そして、マスコミの若い男女が愛理の家を後にすると、奏と楓はやっと終わったかなと小首を傾げた。


「やっと終わったようね……愛理と奏ありがとうね」


 楓は娘二人に感謝をすると、愛理は奏ありがとうと言ってテレビ電話の通話を切った。愛理は大きなため息をつくと、ベットに静かに体を預けた。今のマスコミとの出来事で愛理は一気に疲れてしまい、もう何も考えたくないと思っていた。


「マスコミ対応って大変なのね……いつも対応をしてる奏でさえ、あんなに困惑してたんだもんね……私ひとりじゃなくて良かった。 今度奏に何か奢ろうかしら」


 ベットに寝っ転がりながら天井を見て独り言を呟いていると、スマートフォンに奏からさっきはありがとうとメールが届いた。


「奏からメールだ。 そんなことメール必要ないのに……返信しておこう」


 そのメールに愛理はすぐにこちらこそありがとうと返信をすると、そのまま少し寝ることにした。寝始めてから数時間が経過すると、晩御飯の時刻だと看護師に起こされてしまう。愛理は起きたくないと言いながら看護師に布団を剥がされると、お昼食べてないんですからと言われた。


「え!? そんなに寝てたんですか!?」

「そうですよ。 爆睡をしていたので昼食を置いておいたのですが起きなかったようで下げました」

「起こしてくださいよ! お昼食べたかったぁ!」


 愛理が窓の外を見ると、既に日が落ちて真っ暗になっていた。 愛理は寝すぎたと頭を抱えると、目の前の机に置かれた晩ご飯のおかゆと鮭に薄味の味噌汁を食べることにした。


「この薄味もう美味しく感じる! 逆に毎日食べたくなってきた!」


 愛理は勢いよく食べ進めていくと、途中でむせてしまってベットボトルのお茶を沢山飲むはめになってしまった。


「危な! 危うく窒息するところだった!」


 お茶を沢山飲んで一息をつくと、病院食って薄味で健康的だなと改めて感じていた。愛理は全て食べ終えると、やっぱり量が足りないと愚痴を言い始めていた。


「売店で何かお菓子買おうかなー」


 愛理はそう呟きながら、早く歩けないながらもゆっくりと歩いて行く。部屋を出ると、近場にあったエレベーターに乗って地下一階にある売店に向かう。


「ここが売店か! 大きなスーパーのような大きさだ!」


 愛理は地下一階に到達すると、目の前に広がるコンビニの広さに驚いた。一般的な病院にあるコンビニの広さではなく、ワンフロア全体がコンビニになっているようであった。愛理はそこを歩くと衣類や食料品に、書籍などが多数置いてあった。愛理は目を輝かせながら歩き続けていると、ここを利用しているお客は職員や入院患者の家族が多いと思った。


「結構利用者が多いんだなー。 ここの売店は何でも揃っているから普段でも買いに来たいくらいだわ」


 病院にある施設なので、当然だと思ったがここまで大きいと周辺に住む人も利用すると思っていた。病院のある場所が場所なのでそんな人はいないかと考えていたが、会計の場所を見ているとまた安くなってここを利用してよかったと外から来た人らしき年老いた女性が杖を持って立っていた。


 愛理は杖を持って立っている人と、店員の話を静かに聞いていた。なんでもここは病院関係者以外も利用ができるが、来るまでが大変なので関係者以外の利用が少ないらしい。関係者はかなり安く利用ができるが、関係者以外でも他で買うより値引き額が高いので車で週に三回は買いに来ているらしい。

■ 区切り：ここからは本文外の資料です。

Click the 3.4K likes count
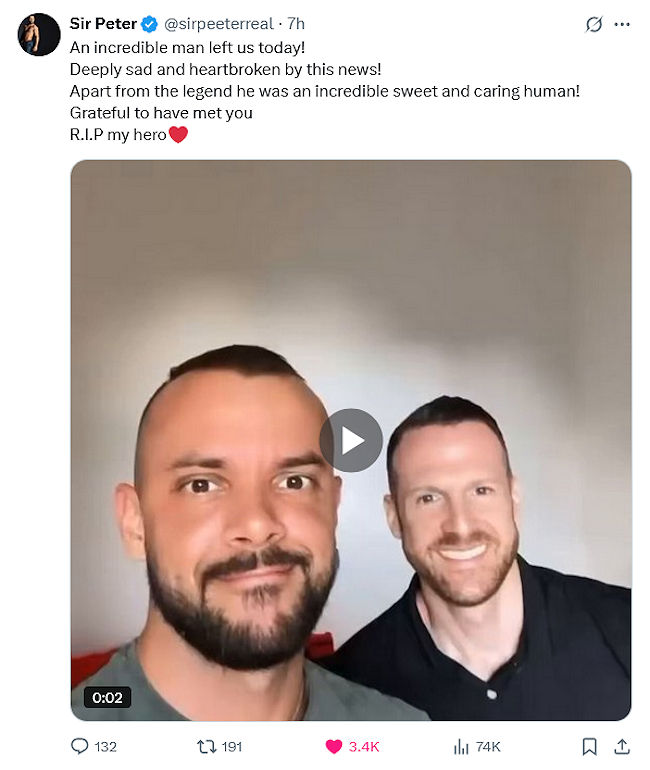This screenshot has height=770, width=650. point(364,747)
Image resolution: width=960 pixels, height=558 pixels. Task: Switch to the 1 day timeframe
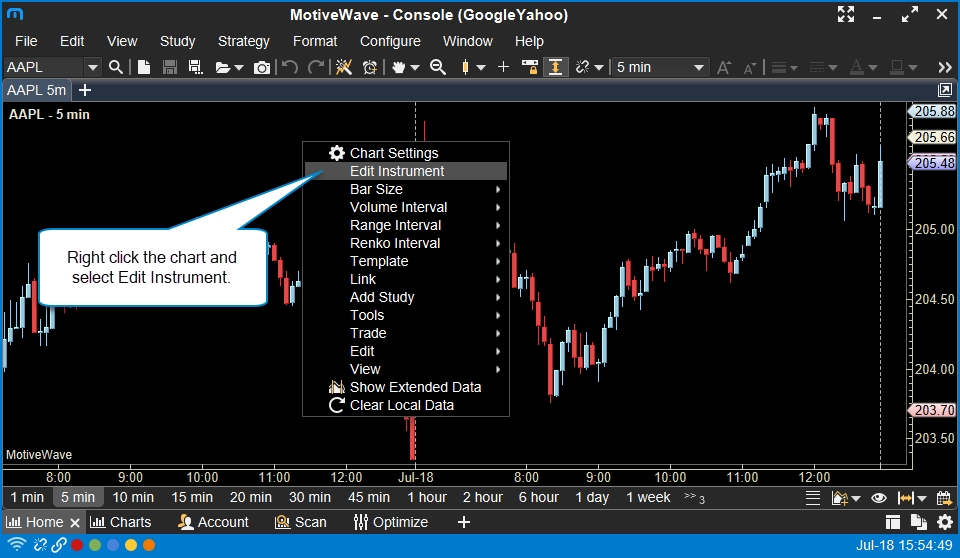coord(590,497)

「確かに漫画本も新品で一冊三百円は安い! あ、この本欲しかったやつ! 買おう!」


 愛理は急に真顔になり、欲しかったものを買うことにした。漫画本やファッション雑誌に、週刊魔法使いという魔法専門雑誌を選んでいた。


「週刊魔法使いを買わずに終えるところだったわ! 危なかった……」


 愛理は胸を撫で下ろし、週刊魔法使いの表紙をまじまじと見た。週刊魔法使いは毎週業界を問わずに、魔法を仕事で使用をしている人達を特集している雑誌であり、愛理は魔法の使い方や働いている人達が煌びやかなオーラ放っていることを見ることが秘かな憧れでもあった。そんな週刊魔法使いという雑誌を愛理は買い忘れるのだけはダメだと思い出し、購入をした。


「いやー、今週の週刊魔法使いは最高だわ! だって妹の奏が表紙だからね! 言ってくれればよかったのに、意外と恥ずかしがり屋なんだから!」


 愛理は微笑しながら、スタイリッシュな黒色で統一されだ服を着てポーズを取っている奏が写っている、週刊魔法使いの表紙を見つめていた。奏のポーズ最高ねと笑いながら愛理は表紙を見ていると早くお会計をしなきゃと思い、目当ての物をカゴに入れて会計場所に歩く。


 解消品の合計金額はそれほど高くなかったので、持ち金でなんとかすることが出来た。愛理は早く部屋に帰って週刊魔法使いを見ようと意気揚々とした気分でエレベーターに乗り込む。愛理は意外と金額は安かったけど、買い物し過ぎたかなと思いつつもまっいいかと気にしないようにした。


「さて、部屋に帰ってきたしさっそく読みますか!」


 ベットに入って、購入をした週刊魔法使いを読み進める。今週号は奏の特集なので、自身が知らされてない奏の活動が知れると嬉しかった。


「なになに……小学校三年生から子役として活動をしていたと、その時から役に合わせて魔法を使用していたと……」


 奏はその時から魔法の勉強をして、氷属性の魔法を使っていたんだなと頷いていた。その時の自分は魔法を勉強というよりも遊んでばかりだったので、奏の活動には一切興味がなかったのであった。


 今なら奏の芸能活動に興味が高いのだが、昔は興味がなかったことが悲しいと感じていた。 昔から興味を持っていれば、奏の芸能活動を支えられたのかなと思っていた。


「中学生時代にバラエティに出て、昆虫とか食べてたの!? あっそう言えば一時期仕事から帰ってきた時に虫が美味しいから家でも食べようよと言ってたような……」


 あの時の虫を食べようとの虫押しはこの仕事が原因だったのかと、愛理は今更ながら納得をしていた。